> _WHAT YOU ARE ASKED TO DO_
Skip the pictures. Transcribe the rest of the data below without changing a word.

> _EXTRACTED ENTRIES_

----

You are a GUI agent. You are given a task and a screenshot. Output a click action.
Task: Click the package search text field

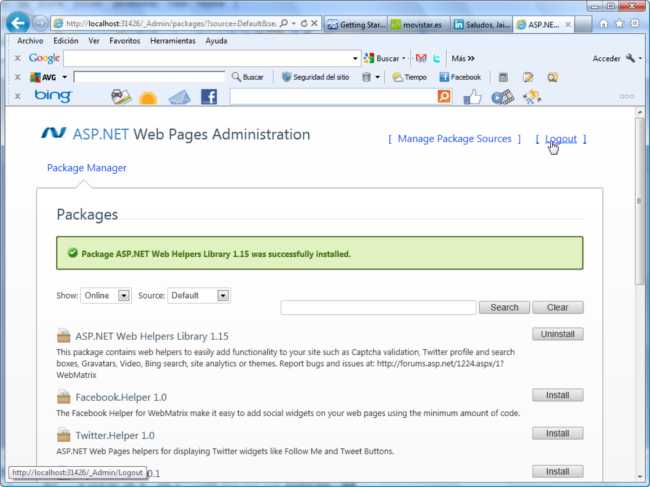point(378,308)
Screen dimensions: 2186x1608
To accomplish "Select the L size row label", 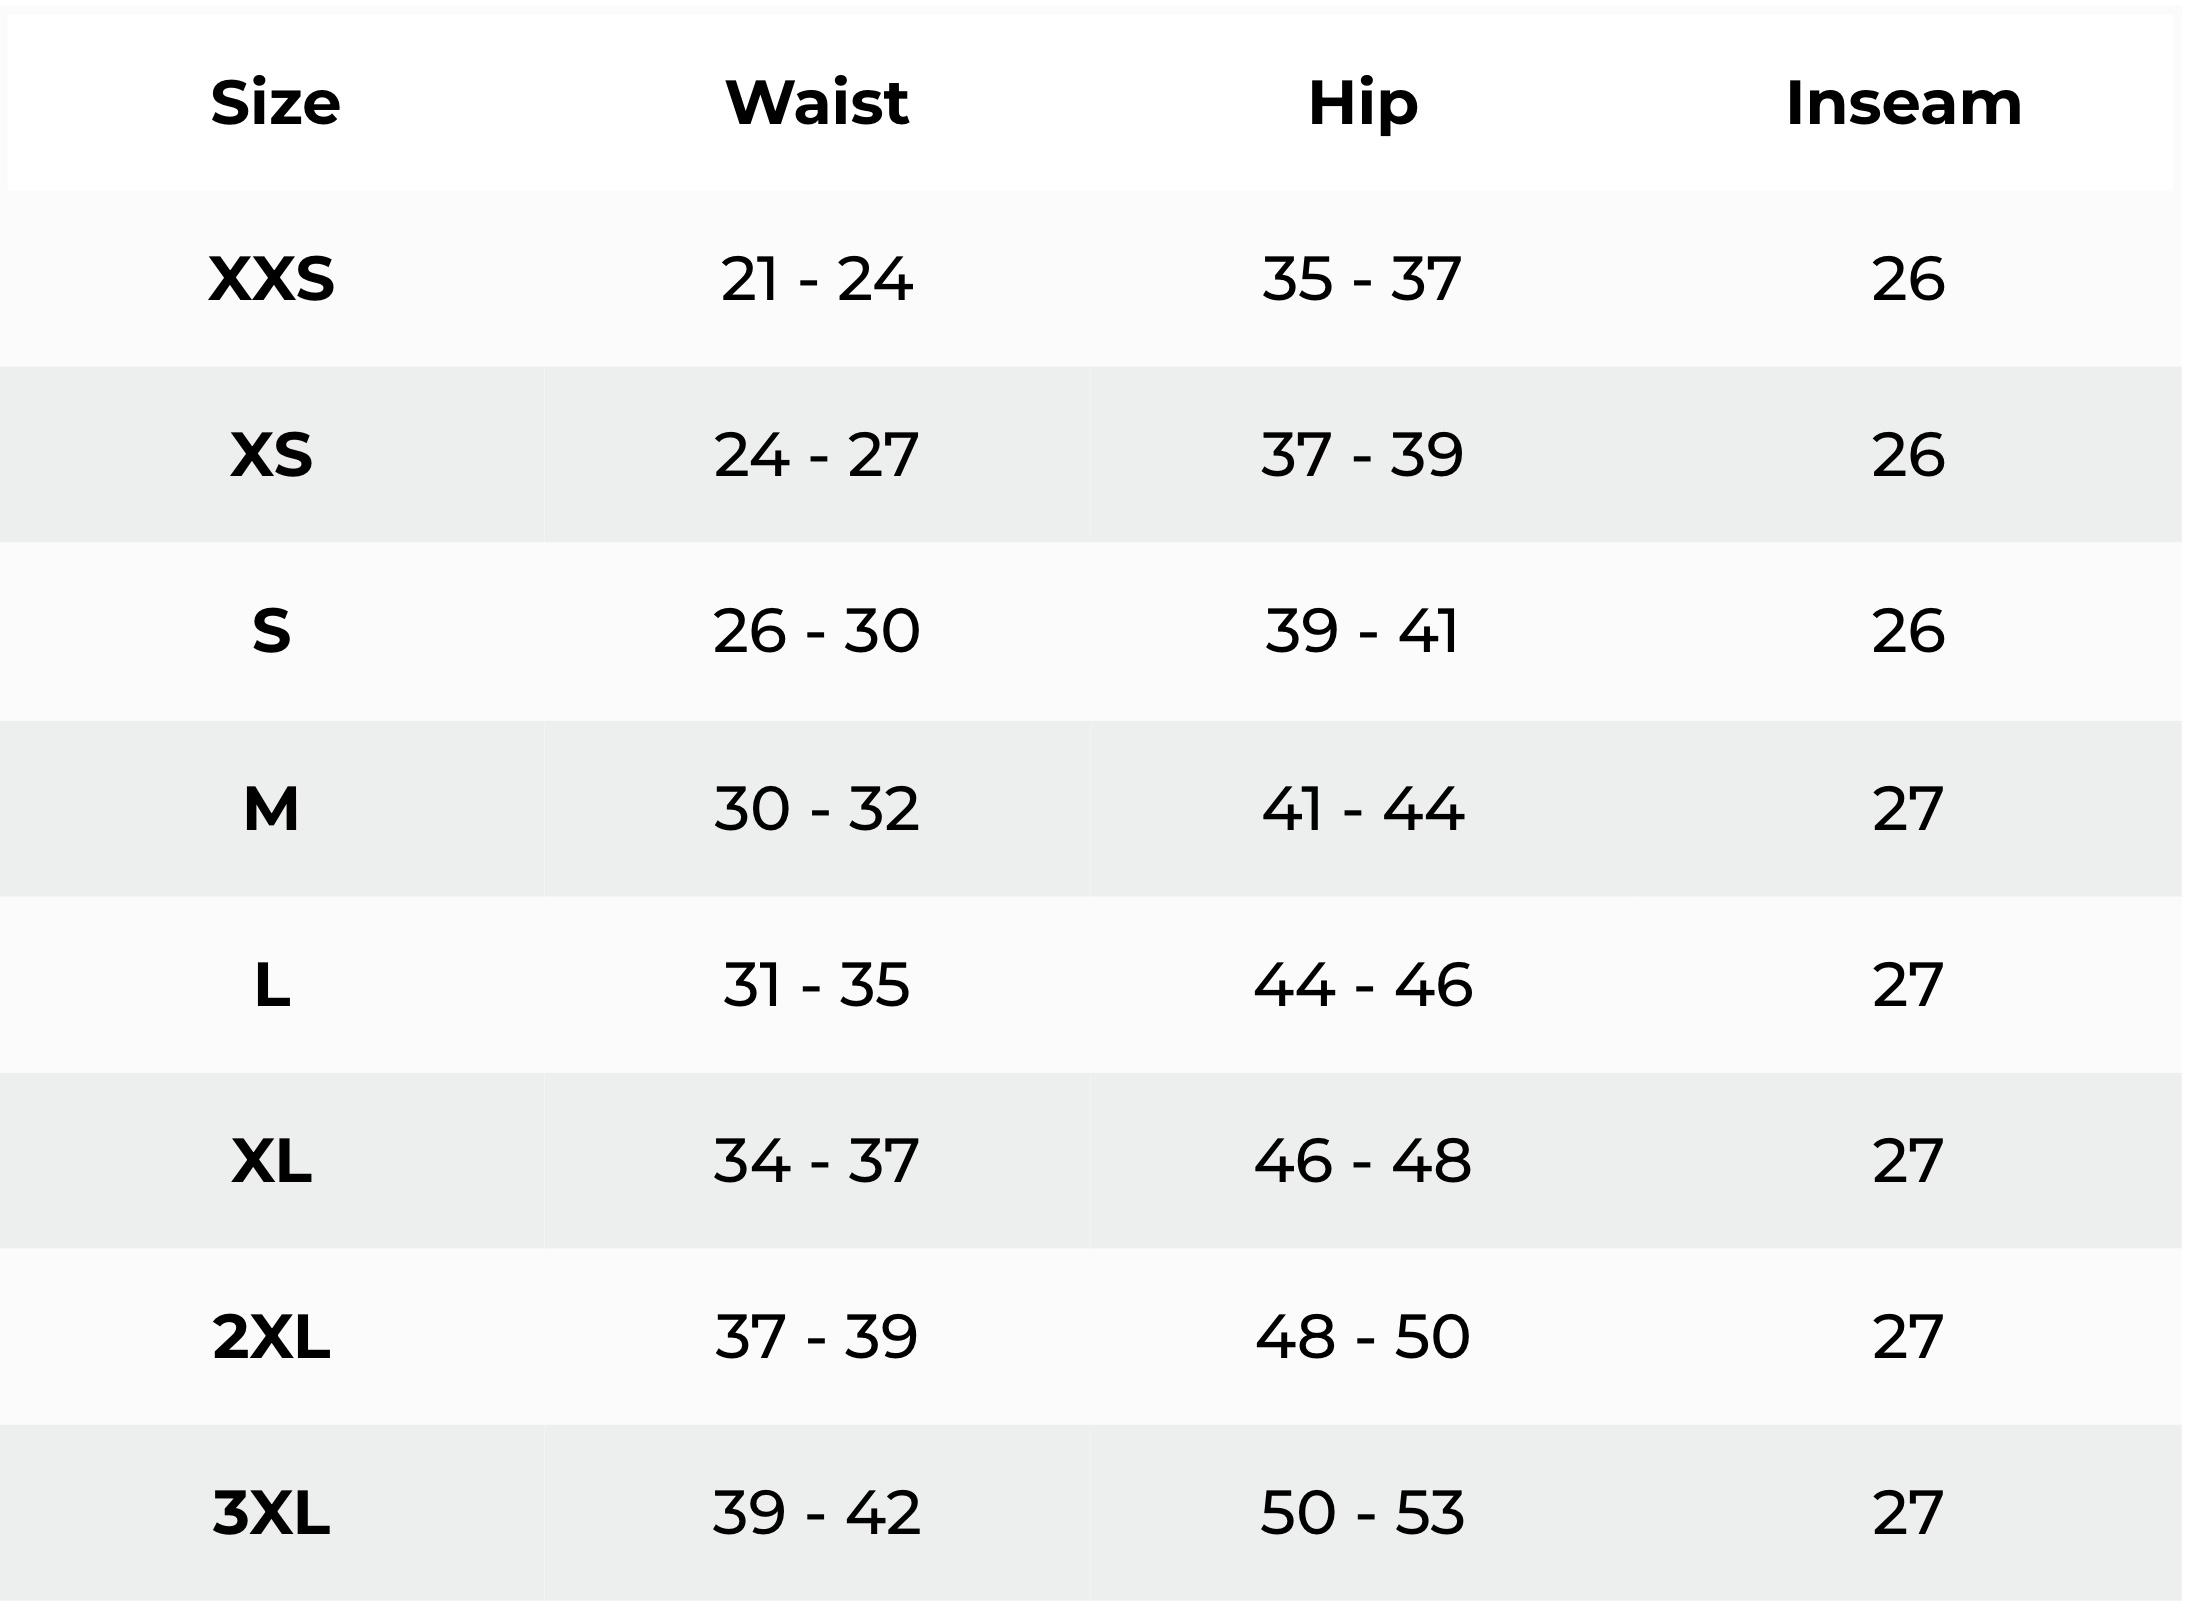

----

> _FINAL ANSWER_
You are a GUI agent. You are given a task and a screenshot. Output a click action.
Task: Click the package search text field

point(378,308)
Screen dimensions: 2186x1608
To accomplish "Select the L size row label", 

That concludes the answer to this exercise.